§ **Your tasks**
• 1. Decide whether each of the following statements agrees with the World Mental Health Day article, and answer yes or no, quoting the article's deciding words. (a) The focus of this year's World Mental Health Day is depression. (b) Betty R. Wood has kept a private psychology practice in Atlanta since 1989. (c) The general population knows a great deal about dysthymia.
• 2. Write the next part of the World Mental Health Day article, picking up after its final sentence.

§ **Text block**
---

WHO Takes a Mental Health Day to Deal With Depression

On October 10th the World Health Organization (WHO) celebrates World Mental Health Day by promoting awareness of mental health issues. This year, the focus of the day is depression. In yesterday’s post we discussed the affects of mental illnesses on a company’s workforce.

Today, in recognition of World Mental Health Day, we invite our client Betty R. Wood, M.S. to share her expertise on the subject of depression. Betty has maintained a private psychology practice in Atlanta since 1989. Over the years, an increased awareness of the personal needs of her clients has led to a shift in the focus of her practice from clinical treatment to the prevention of pathology in children and adults through personal coaching and educational consultation. 

Tips for Understanding and Treating Two Lesser Known Forms of Depression—Dysthymia and Seasonal Affective Disorder

Artwork by R Agno for World Health Organization

Symptoms and treatment options for major depression are fairly well known while the general population has limited knowledge of dysthymia and seasonal affective disorder.

Both can become chronic, insidious, conditions that slowly wear away at an individual’s life until it comes to a halt.  Individuals often do not seek treatment or delay treatment since they think that the feelings of depression will pass when their lives improve in other ways.

---

Entries from a data source

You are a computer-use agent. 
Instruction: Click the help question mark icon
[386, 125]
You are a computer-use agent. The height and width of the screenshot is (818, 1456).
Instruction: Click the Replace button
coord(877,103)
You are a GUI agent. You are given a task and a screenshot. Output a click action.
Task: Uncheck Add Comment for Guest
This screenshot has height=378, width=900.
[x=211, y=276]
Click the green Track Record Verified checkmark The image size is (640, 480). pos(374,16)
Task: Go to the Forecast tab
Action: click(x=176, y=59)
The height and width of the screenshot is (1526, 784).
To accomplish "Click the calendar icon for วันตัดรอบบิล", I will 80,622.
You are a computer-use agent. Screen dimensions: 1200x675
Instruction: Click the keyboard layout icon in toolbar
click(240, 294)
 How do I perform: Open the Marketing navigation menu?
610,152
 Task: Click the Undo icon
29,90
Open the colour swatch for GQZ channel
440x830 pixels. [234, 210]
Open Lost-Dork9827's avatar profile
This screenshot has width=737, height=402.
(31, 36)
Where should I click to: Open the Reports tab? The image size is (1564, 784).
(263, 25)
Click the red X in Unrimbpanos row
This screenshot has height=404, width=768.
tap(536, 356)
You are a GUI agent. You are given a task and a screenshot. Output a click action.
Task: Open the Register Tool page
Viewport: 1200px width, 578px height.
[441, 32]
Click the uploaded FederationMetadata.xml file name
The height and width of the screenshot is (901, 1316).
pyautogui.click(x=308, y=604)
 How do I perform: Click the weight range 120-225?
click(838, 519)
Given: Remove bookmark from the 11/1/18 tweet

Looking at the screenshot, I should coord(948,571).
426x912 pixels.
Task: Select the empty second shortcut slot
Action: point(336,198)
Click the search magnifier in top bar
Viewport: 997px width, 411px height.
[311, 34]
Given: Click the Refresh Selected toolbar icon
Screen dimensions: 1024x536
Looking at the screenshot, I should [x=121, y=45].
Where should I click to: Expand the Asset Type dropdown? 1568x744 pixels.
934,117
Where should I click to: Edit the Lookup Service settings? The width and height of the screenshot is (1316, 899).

---

§ **Response list**
• 1.
(a) Yes: "This year, the focus of the day is depression."
(b) Yes: "Betty has maintained a private psychology practice in Atlanta since 1989."
(c) No: "the general population has limited knowledge of dysthymia and seasonal affective disorder."

• 2.
Dysthymia does not quite fit the ‘conventional’ depression pattern.  Individuals have fewer and less intense symptoms than in major depression, but the whole episode has a longer duration.  They are depressed for most of the time for at least 2 years and often suffer from what may be described as a low-grade depression throughout life.  It is quite common in younger individuals, but its onset may be difficult to identify accurately since there may not have been a specific event that triggered the depression.  Despite the less severe symptoms in dysthymia, there is still an increased risk of suicide.

Seasonal Affective Disorder (SAD) is a form of depression that is caused by insufficient exposure to bright sunlight. SAD is nonexistent in the tropics but is reported in northern latitudes during winter.  It is thought that light sensitive neurons in the brain that are part of the circuits involved in the hormonal regulation of the circadian sleep-wake cycle do not function normally and their resulting dysfunction is the source of the depression.

Depression affects most of us at one time, or another. Unfortunately some people struggle with it for a lifetime.  Understanding the diathesis-stress medical model provides an opportunity for the layperson to hopefully, become more open to diagnosis while letting go of the guilt and shame often associated with treatment for depression.

In the diathesis-stress model, an inborn and genetic vulnerability or predisposition (diathesis) interacts with the environment and life events (stressors) to trigger behaviors or the expression of a medical condition. The greater the underlying vulnerability, the less stress is needed to trigger the behavior/condition. Conversely, where there is a smaller genetic contribution greater life stress is required to produce the particular result.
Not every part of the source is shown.